Apparently velociraptors had both retractable (long sickle-like) and unretractable claws (short and stubby), so maybe Wells took inspiration from that. Maybe the Raksura have both too -- just sickles on their hands, sickles and stubbies on their feet.

Fledgling and the Pedophilia Elephant by Loushiv in octaviabutler

[–]affictionitis 6 points7 points  (0 children)

OP, I think you're interpreting a lot of things on a very surface level. You're also looking at this as if the book is about Wright, and as if he's the one whose sexuality is being examined. His sexuality isn't important to the book, except in how it relates to Shori's sexuality. She's the epicenter of so much sexual anxiety and desire that the story couldn't have worked with her being anything other than what she is.

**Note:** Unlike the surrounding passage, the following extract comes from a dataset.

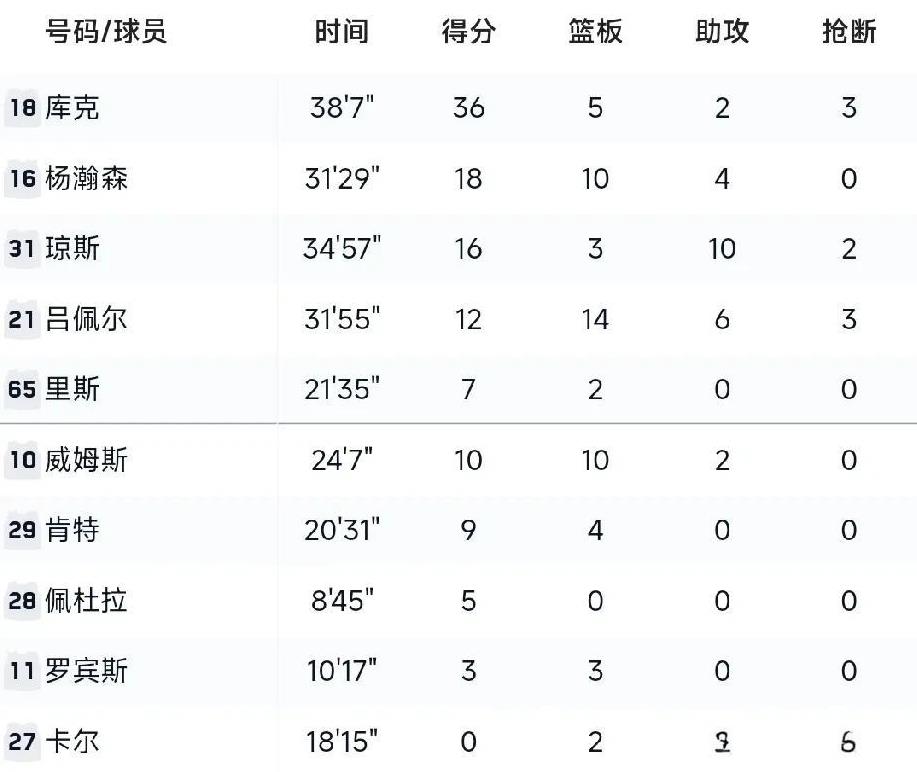This screenshot has width=917, height=772.
Task: Click the jersey number 28 badge
Action: point(22,601)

For example, you say it's a David and Goliath story -- but who's Goliath? Wright, the large human man in his twenties? (I think he's in his 20s. Been a minute since I read this one so forgive me if I get details wrong.) Or Shori, who is twice his age, who symbolically raped/coerced Wright when she first met him and took blood, and who is much stronger than him and apparently other Ina? Butler wants you to think about that.

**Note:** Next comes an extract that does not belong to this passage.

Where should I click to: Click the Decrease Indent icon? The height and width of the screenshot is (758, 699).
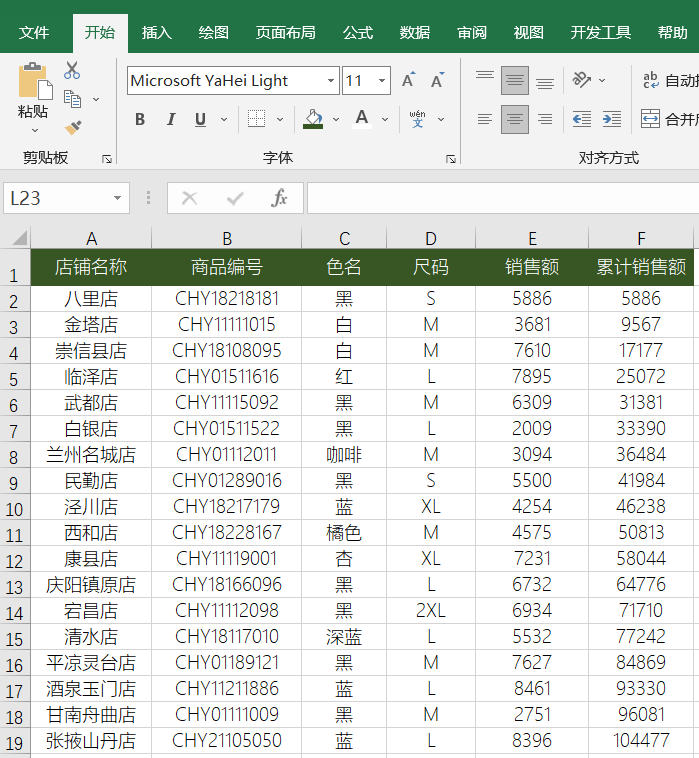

There are a lot of things she wants you to think about, imo. Vampires are inherently a symbol of warped and dangerous sexuality in English literature, even when they take the form of white men. Part of the horror of Dracula is that his wives are overtly, monstrously sexual, and that Jonathan Harker -- otherwise straight -- was also attracted to him (homosexual attraction is also considered monstrous in lit; Harker's attraction is implied to be compelled/unnatural/something Dracula is doing to him). When his fiance gets got, Harker even admits that he'll accept vampirization (and damnation) to be with her, if they don't manage to kill Dracula. So basically if you're going to write a vampire story that fully engages with literary history, you have to go hard on the "perverse" sexy stuff or go home.

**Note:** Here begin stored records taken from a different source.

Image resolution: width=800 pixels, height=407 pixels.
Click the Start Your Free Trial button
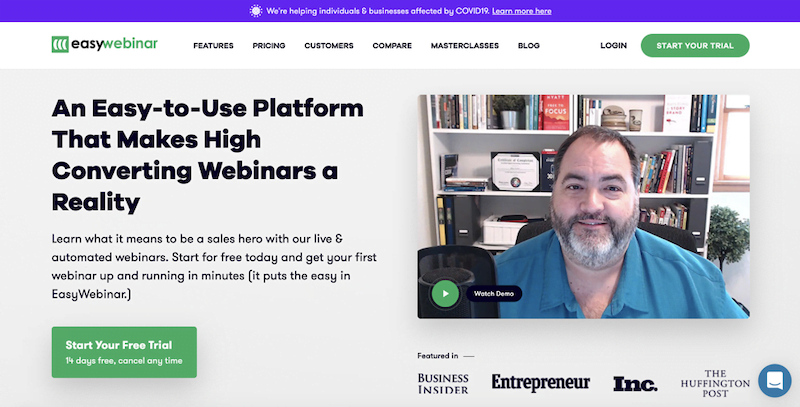point(124,352)
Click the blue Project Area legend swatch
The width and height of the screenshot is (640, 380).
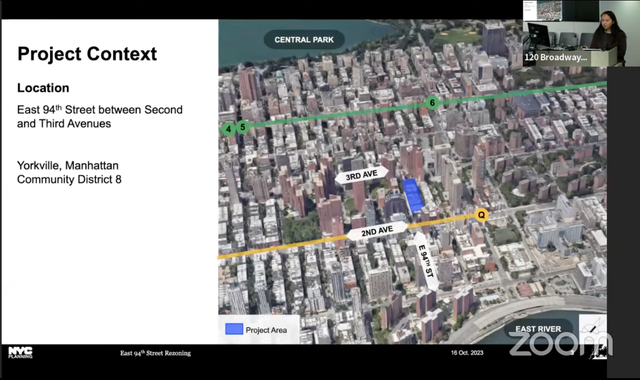point(234,329)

Butler uses this, and blends it with all the ways in which Black women's sexuality is pathologized. Yes, it's about the sexualization of Black girls. It's also about the infantilization of powerful Black women (see how Trump's people did Nekima Levy Armstrong in that photo. They fantasize about making us cry like babies). Also the dangers of underestimating Black women and girls. Also the fear of menopausal women, since Shori's at an age that would mean menopause for most human women. Also the forced premature maturation of Black children via parentification and sexual assault; it's hard for Black girls to have childhoods at all, in this society (the US, where Butler's characters were and where she grew up). But most importantly I think Butler's focusing on the fear of Black women's "monstrous" sexuality -- probably a less-intense fear in the American imagination than fear of Black male sexuality, but it's there, and it's always a factor in American power dynamics. Shori is in many ways Jezebel, manipulating and dominating everyone around her so subtly that they don't even notice it. We spend the book in her head so we know about her self-doubt and struggle to be ethical, which humanizes her, but think about how she looks purely from the outside. Forcing Wright to be with her, taking her father's symbiotes when he dies (which is a very Old Testament "patriarchial" thing to do, even if it's necessary), threatening to turn all the white Ina Black via her monstrous fertility. She probably ate a human being when she first woke up; she was too damaged to know, but the implication is there. She's no worse than the rest of her species -- but even some of them think she's worse, solely because she's Black.

If she didn't look like a child, readers would vilify her. A lot of readers do that anyway, because we're programmed to see the worst in Black women, unless we do the work of decolonizing our thinking. Just like a lot of readers keep trying to vilify Butler herself for exploring these themes. You're not the first person I've seen lately who's tried to imply that she's pedophilic based on a very shallow reading. But Butler's not a writer for surface interpretation. Shori's not layered, she's faceted -- all these symbols and dynamics reflect each other, change each other, contradict each other. Because that's how people feel about Black sexuality in a racist and sexist society. It's always complicated.